Catrin survives by denying her past. Her marriage is in crisis. She has devoted herself for eighteen years to bringing up her adopted Deaf daughter, Bethan. She is unaware that her life is about to be shattered by the appearance of the woman she has been told is dead, Bethan’s birth mother, Elizabeth. Catrin is devastated. How will Bethan react? Why has Elizabeth hidden away all these years?
Slowly and painfully, Catrin is forced to examine the web of lies and secrets from her past, the unexplained death of her ‘golden brother’, the truths about her alcoholic mother and the relationships she has now with her father and husband.
Hidden Chapters is an optimistic novel about the hope and the courage each of us can find within ourselves to own our past and take control of the next chapter of our lives.
Buy your copy here ~ Amazon UK at the time of print ~ currently only £1.99 eBook.
Mary was born in Cardiff and have retained a deep love for her Welsh roots. Mary worked as a nursery teacher in London and later taught Deaf children in Croydon and Hastings.
Mary now lives on the beautiful Isle of Wight with her husband, where she walks her cocker spaniel Pepper and writes. Mary has two grown up children.
‘Free to Be Tegan’ was my debut novel. The second ‘Hidden Chapters’ is set on the spectacular Gower Peninsula. Mary has also published two short books of short stories ‘Catching the Light’ and ‘Making Changes’.
Do send feedback to me at email@example.com
Or visit my website https://marygrand.net/ or facebook page https://www.facebook.com/authormarygrand/
Describe yourself using three words?
Chatty Welsh Dog-walker
What inspired you to write your first novel?
My inspiration came from a desire to write about the rarely discussed topic of the effects on children of being raised in a psychological abusive religious cult or sect. I was raised in a sect but the story I wrote is based on a lot of research on the experiences of a wide range of people, many of whom had been through far more traumatic experiences than me. The story is not an attack on religion but on those who use fear to control their followers. I created a fictitious cult. The setting for Tegan’s healing is the stunning Cambrian Mountains in Wales.
What time of day do you like to write?
I know I am very lucky to be, at least in theory, a full-time writer. Life though has a way of taking over. I try to write when I am freshest in the mornings but I do get lots of ideas in the early hours. Sometimes these can really transform my writing, sometimes when I revisit the ideas in the light of day they are less impressive!

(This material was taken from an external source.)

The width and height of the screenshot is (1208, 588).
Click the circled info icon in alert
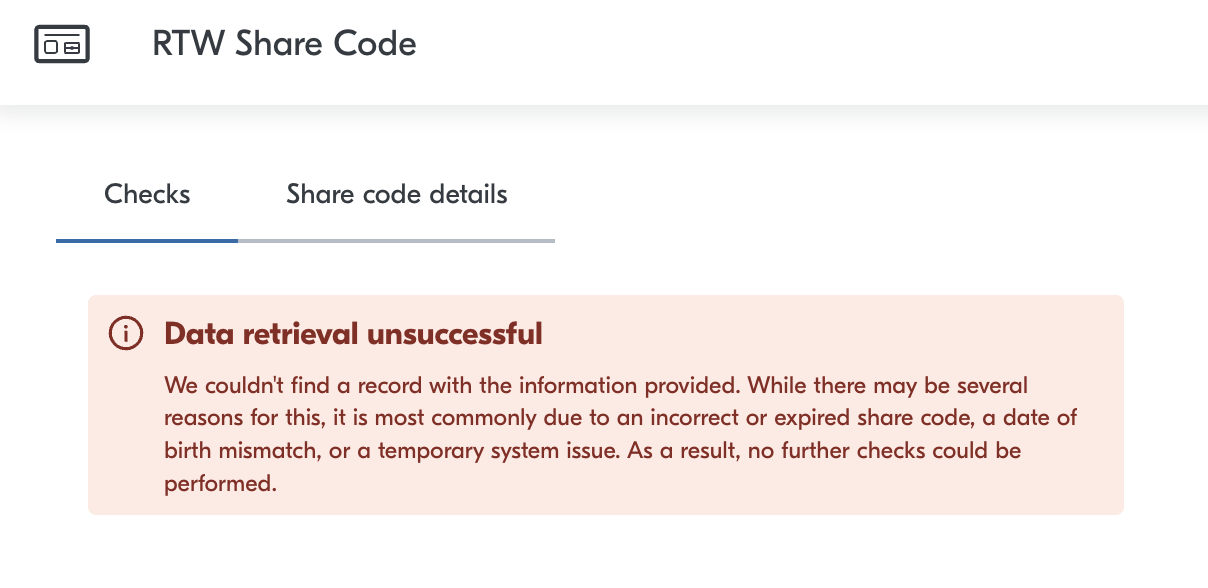pyautogui.click(x=126, y=333)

What is your favourite book and why?
My favourite book I think is “The Rector’s Wife” by Joanna Trollope. I love the central character, Anna. Her relationship with her husband the rector is heartbreaking but very honest.

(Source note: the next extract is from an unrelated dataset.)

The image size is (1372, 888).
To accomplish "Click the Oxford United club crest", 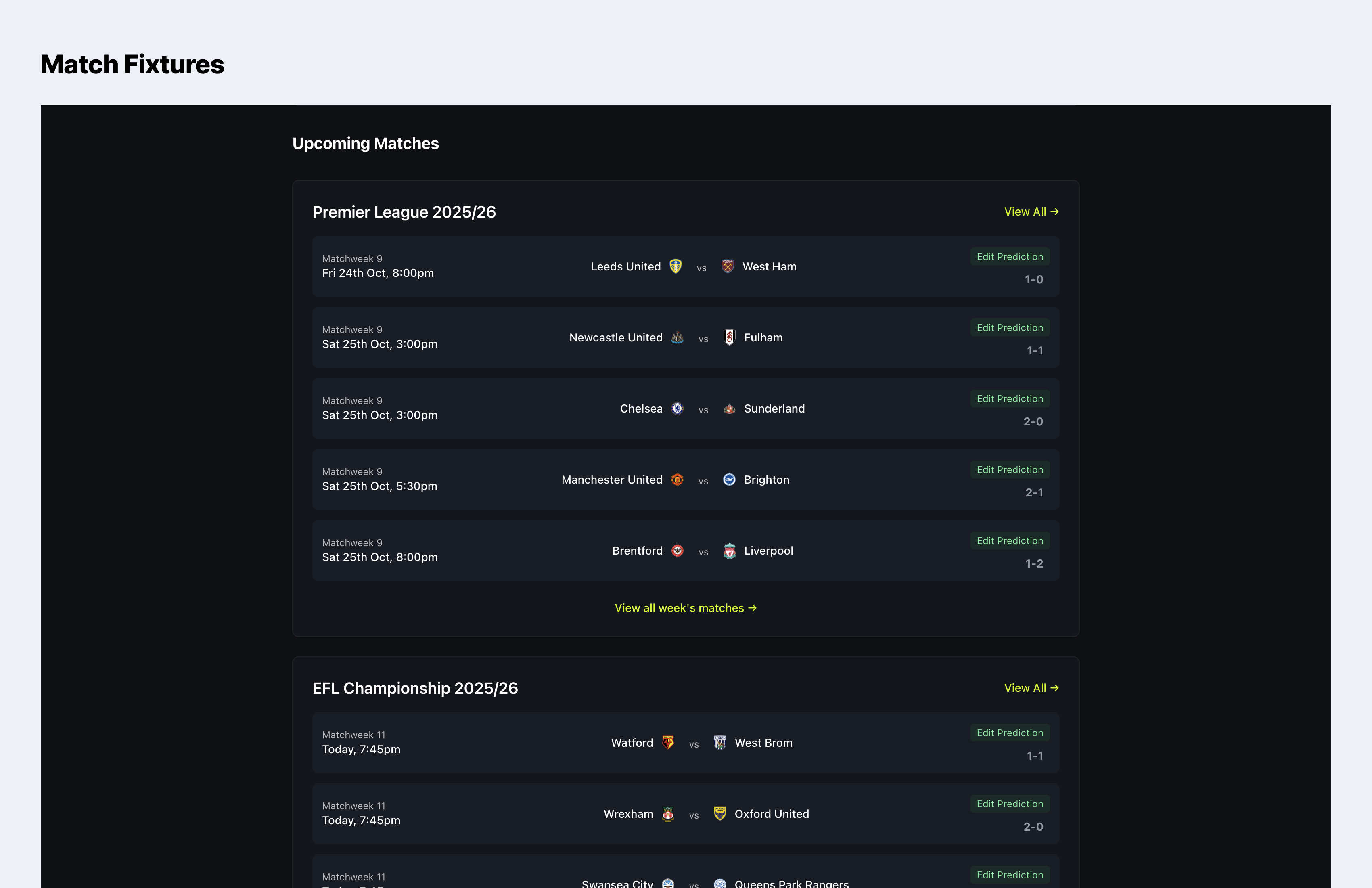I will [720, 814].
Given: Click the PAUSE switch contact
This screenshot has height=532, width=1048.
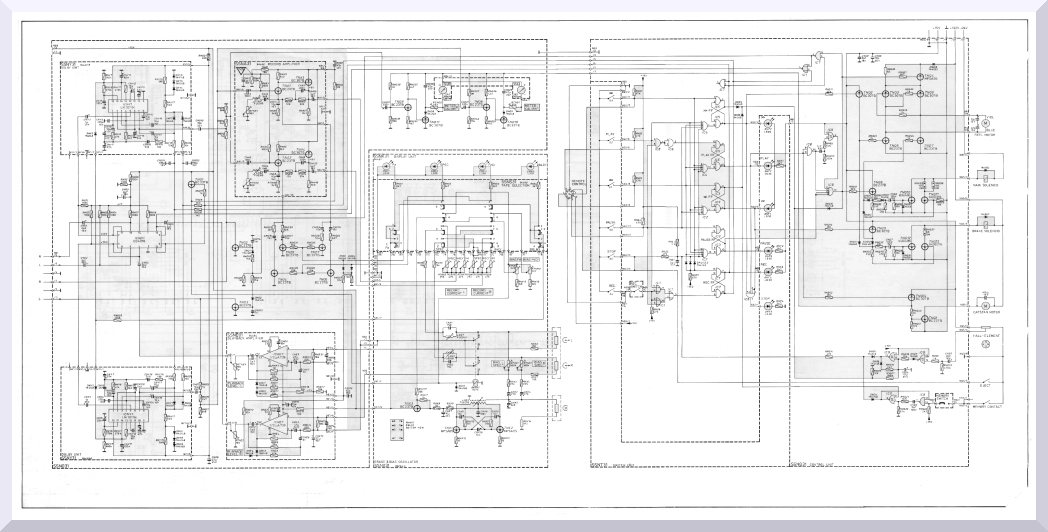Looking at the screenshot, I should click(x=610, y=226).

How did you pick the title of your book?
I kept reading quotes on social media about leaving the past behind and starting again. It seemed to me rather simplistic because we are all the product of our past. If there are things in our past we haven’t processed or acknowledged I don’t believe they just disappear. I wanted to write about a woman forced to come to terms with her past, the hidden chapters in her life, hence the title!
Are the characters in your book based on real people?
I think I am bound to be influenced by people I know and meet but I would not use one person as a model for a character in a story. One of the exciting things as a writer is creating new characters, using bits and pieces from real life and from that creating a whole new person.
What’s your favourite word?
My favourite word is cwtch, the welsh word for cuddle; it always makes me feel warm (and a bit homesick)
Do you plan your story beforehand or go with the flow?
Both. I have to plot to know where I am going, but then that gets modified a lot of times as I write.
Who is your favourite Author?
That’s hard. Certainly, a writer I hugely admire is Daphne Du Maurier. Her development of character, plot and incredible skill in the description to my mind make her one of the most talented writers I have read.
If you could give any literary villain a happy ending that would you chose?
The character I would choose would be Bertha Mason, Edward Rochester’s first wife in Jane Eyre. She is a very disturbed woman who has been hidden away. She is described as a ‘some strange animal’ ‘a demon’, and given ‘an evil laugh’. Thus, while she may not be seen as a typical villain, her character is certainly villainized.
I always felt incredibly sorry for her and uneasy at her portrayal. Although Jane once tries to defend her, Edward Rochester speaks about and treats her with very little care. The fact she dies such a violent death is shocking. I don’t think I have ever been able to fully like the character of Edward Rochester because of his treatment and attitude to her. I wish Bertha Mason’s ending had been one where she was cared for, loved and understood.
Are you working on a new project?
The novel I am writing at the moment is set it on the Isle of Wight in an area where I walk with my dog. The setting is always important to me and there is, up on the downs, a long stone with all kinds of myths attached to it. These I shall use in a very modern story of the friendship between two very different women both at a crisis point in their lives.
Thank you, Mary, for being on my blog this week.